TBILISI — Georgian police on Wednesday arrested nine serving and former police and military officers on suspicion of torture, which the interior minister said was a "systemic problem" under the previous government of President Mikheil Saakashvili.

Dozens of former officials, including a former prime minister, have been arrested since Bidzina Ivanishvili's government took office, on charges such as abuse of power, corruption, illegal confinement and illegally obtaining personal information.

However, Western countries have aired concerns that the new government has used selective justice and political persecution against political opponents in the ex-Soviet republic, a pivot of geopolitical rivalry between the West and Russia.

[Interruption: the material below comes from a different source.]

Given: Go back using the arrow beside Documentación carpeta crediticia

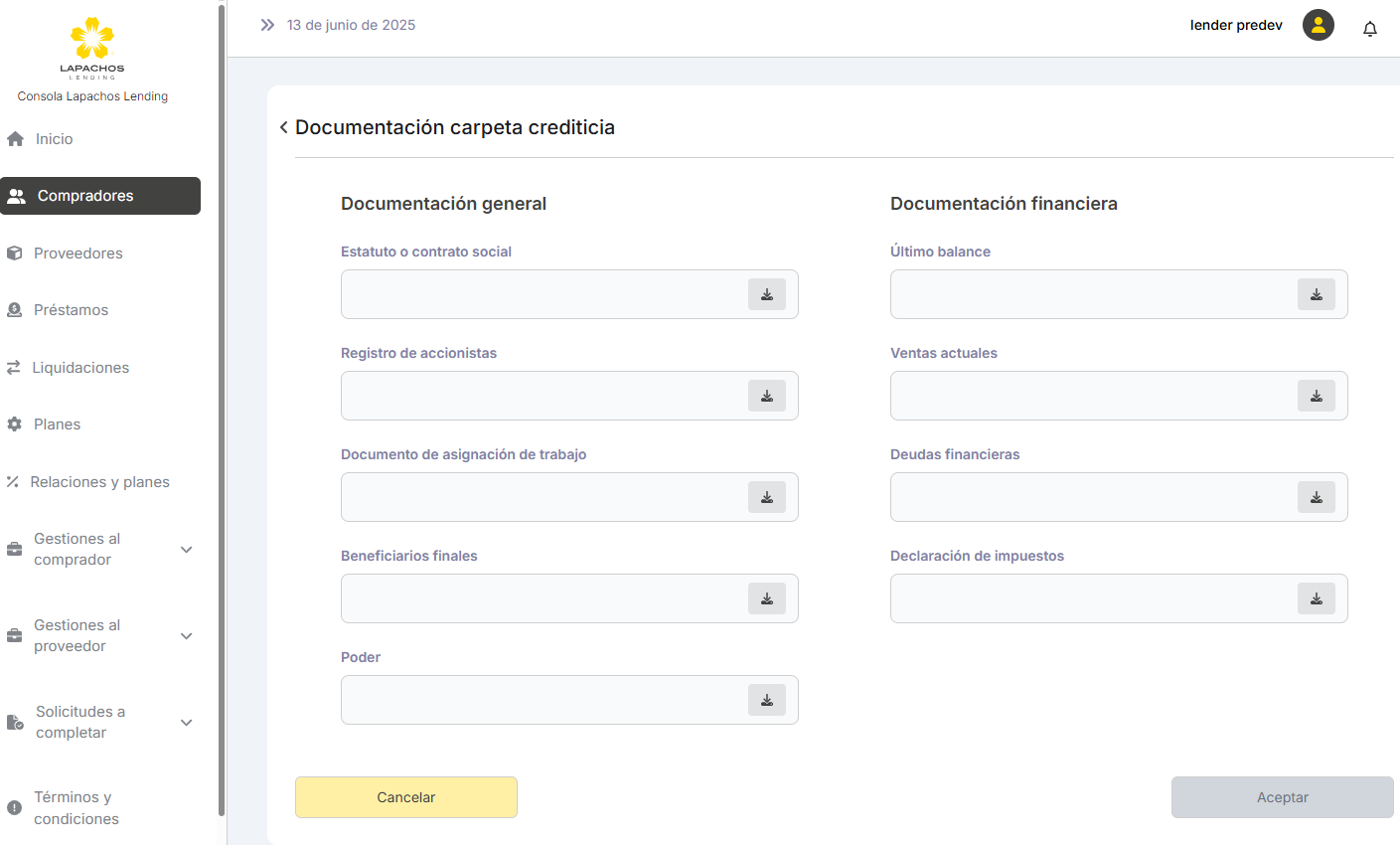Looking at the screenshot, I should [284, 127].
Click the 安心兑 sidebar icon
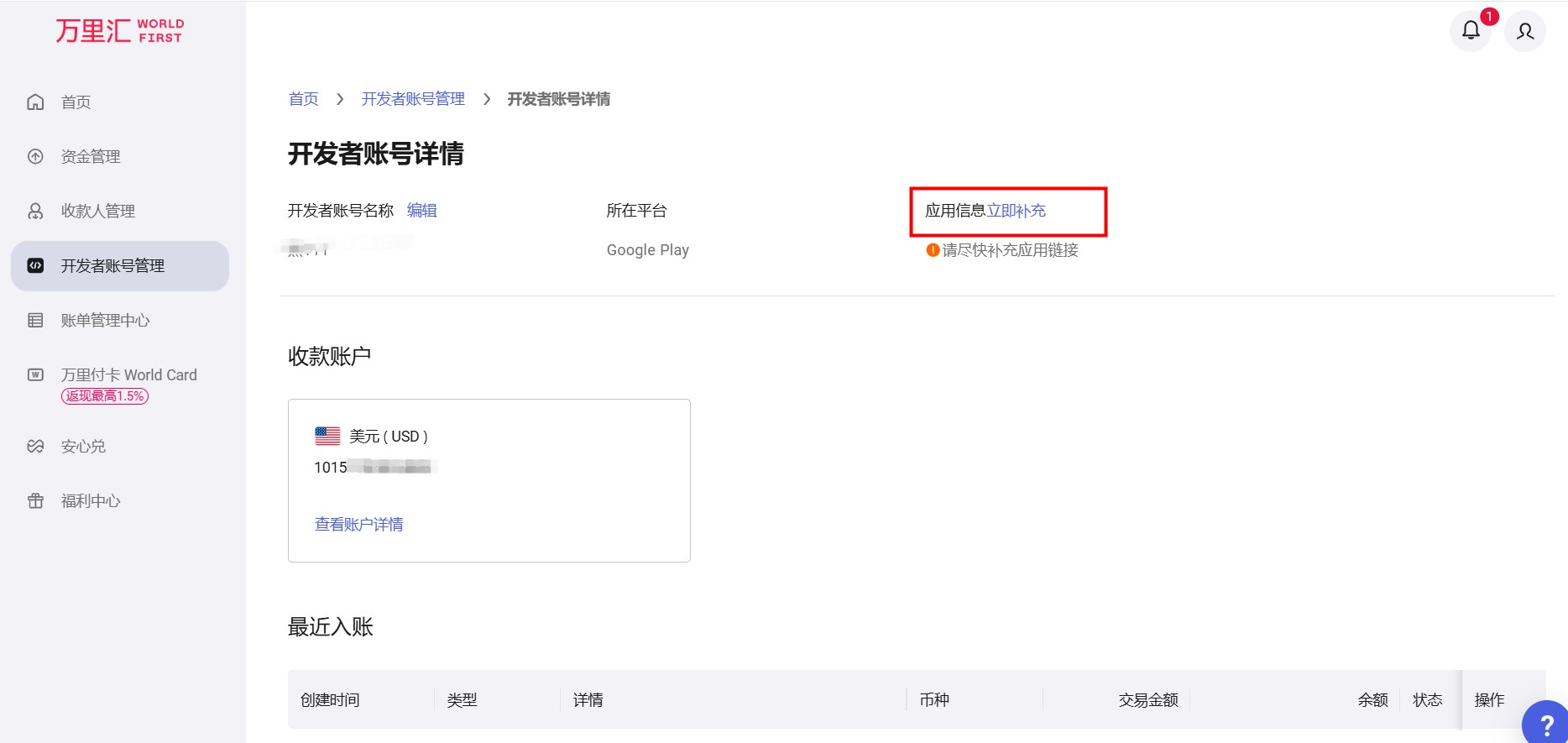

The nine suspects are accused of involvement in the torture and rape of two detainees depicted on videos found this week in a cache along with guns and drugs, Interior Minister Irakly Garibashvili said.

"We believe it was a systemic problem … it was a problem of the previous regime, the previous leadership," he said, adding that "high-ranking officials during whose tenure such terrible things were happening should be held responsible."

Garibashvili told reporters that the alleged torture occurred in 2011, before billionaire Ivanishvili led an opposition coalition to victory in parliamentary elections last October and became prime minister.

He said the victims had been tortured in an attempt to force them to confess to an unspecified crime.

David Bakradze, a lawmaker from Saakashvili's United National Movement, said the allegations should be thoroughly investigated and anyone who violated the law punished.

Separate video footage of torture, beatings and sexual assault of prison inmates led to street protests after it was aired on television channels opposed to Saakashvili weeks before the election last October.

The footage undermined Saakashvili's image as a reformer who improved rule of law and decreased corruption in the South Caucasus state, a conduit for energy supplies to Europe.

Saakashvili, who was swept to power in the peaceful Rose Revolution protests of 2003, must step down after a presidential election in October.